Bug 1009812

Summary: LVM logical volumes on FC SDs are activated automatically after hypervisor reboot
Product: Red Hat Enterprise Virtualization Manager Reporter: Roman Hodain <rhodain>
Component: vdsmAssignee: Nir Soffer <nsoffer>
Status: CLOSED ERRATA QA Contact: Gadi Ickowicz <gickowic>
Severity: urgent Docs Contact:
Priority: urgent    
Version: 3.2.0CC: abaron, acanan, amureini, bazulay, dgibson, ebenahar, fsimonce, iheim, lpeer, lyarwood, nlevinki, nsoffer, pablo.iranzo, pbandark, pzhukov, rhodain, scohen, sputhenp, yeylon
Target Milestone: ---Keywords: Triaged, ZStream
Target Release: 3.3.0Flags: amureini: Triaged+
Hardware: x86_64   
OS: Linux   
Whiteboard: storage
Fixed In Version: is25 Doc Type: Bug Fix
Doc Text:
When a hypervisor was rebooted, all logical volumes which were part of an FC storage domain were automatically activated.
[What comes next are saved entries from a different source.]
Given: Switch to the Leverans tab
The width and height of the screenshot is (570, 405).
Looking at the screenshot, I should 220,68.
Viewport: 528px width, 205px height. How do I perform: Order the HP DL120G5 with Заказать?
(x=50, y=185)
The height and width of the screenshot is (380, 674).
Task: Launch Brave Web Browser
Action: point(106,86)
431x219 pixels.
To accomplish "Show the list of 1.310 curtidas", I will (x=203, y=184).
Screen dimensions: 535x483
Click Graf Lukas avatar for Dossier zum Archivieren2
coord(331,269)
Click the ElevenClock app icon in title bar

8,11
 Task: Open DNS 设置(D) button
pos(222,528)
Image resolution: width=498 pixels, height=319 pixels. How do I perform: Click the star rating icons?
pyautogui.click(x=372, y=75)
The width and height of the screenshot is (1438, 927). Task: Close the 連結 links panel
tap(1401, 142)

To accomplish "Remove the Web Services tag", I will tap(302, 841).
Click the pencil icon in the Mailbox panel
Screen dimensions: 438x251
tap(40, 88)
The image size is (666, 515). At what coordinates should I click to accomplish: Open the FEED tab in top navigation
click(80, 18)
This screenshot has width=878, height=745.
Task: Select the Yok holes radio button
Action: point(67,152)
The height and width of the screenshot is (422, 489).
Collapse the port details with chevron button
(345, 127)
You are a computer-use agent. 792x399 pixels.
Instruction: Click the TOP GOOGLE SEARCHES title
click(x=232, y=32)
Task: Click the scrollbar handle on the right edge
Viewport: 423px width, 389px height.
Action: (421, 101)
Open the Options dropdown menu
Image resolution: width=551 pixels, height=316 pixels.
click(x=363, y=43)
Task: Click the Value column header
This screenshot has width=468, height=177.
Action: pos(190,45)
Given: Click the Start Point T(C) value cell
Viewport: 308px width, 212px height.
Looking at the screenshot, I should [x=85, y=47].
This caused some issues as logical volumes should by activated only on request of the engine, and deactivated immediately when they are not needed. These logical volumes did not pick changes done by the SPM on the storage, which could lead to data corruption when a virtual machine wrote to the logical volume with stale metadata. The fix checks all VDSM logical volumes during LVM bootstrap and deactivates them if possible. Special logical volumes are refreshed, since they are accessed early when connecting to storage pool, before LVM bootstrap is done. Open logical volumes are skipped because they use correct metadata when opened.
Story Points: ---
Clone Of:
: 1033123 (view as bug list) Environment:
Last Closed: 2014-01-21 16:16:04 UTC Type: Bug
Regression: --- Mount Type: ---
Documentation: --- CRM:
Verified Versions: Category: ---
oVirt Team: Storage RHEL 7.3 requirements from Atomic Host:
Cloudforms Team: --- Target Upstream Version:
Embargoed:
Bug Depends On:    
Bug Blocks: 1033123, 1038284    

Description Roman Hodain 2013-09-19 08:12:41 UTC
Description of problem:
When a hypervisor is rebooted all LVs which are part of a FC storage domain are automatically activated. This can cause an issues as logical volumes should by activated only on request of the engine if needed (VM start) and deactivate immediately when the LVs are not needed (VM stop).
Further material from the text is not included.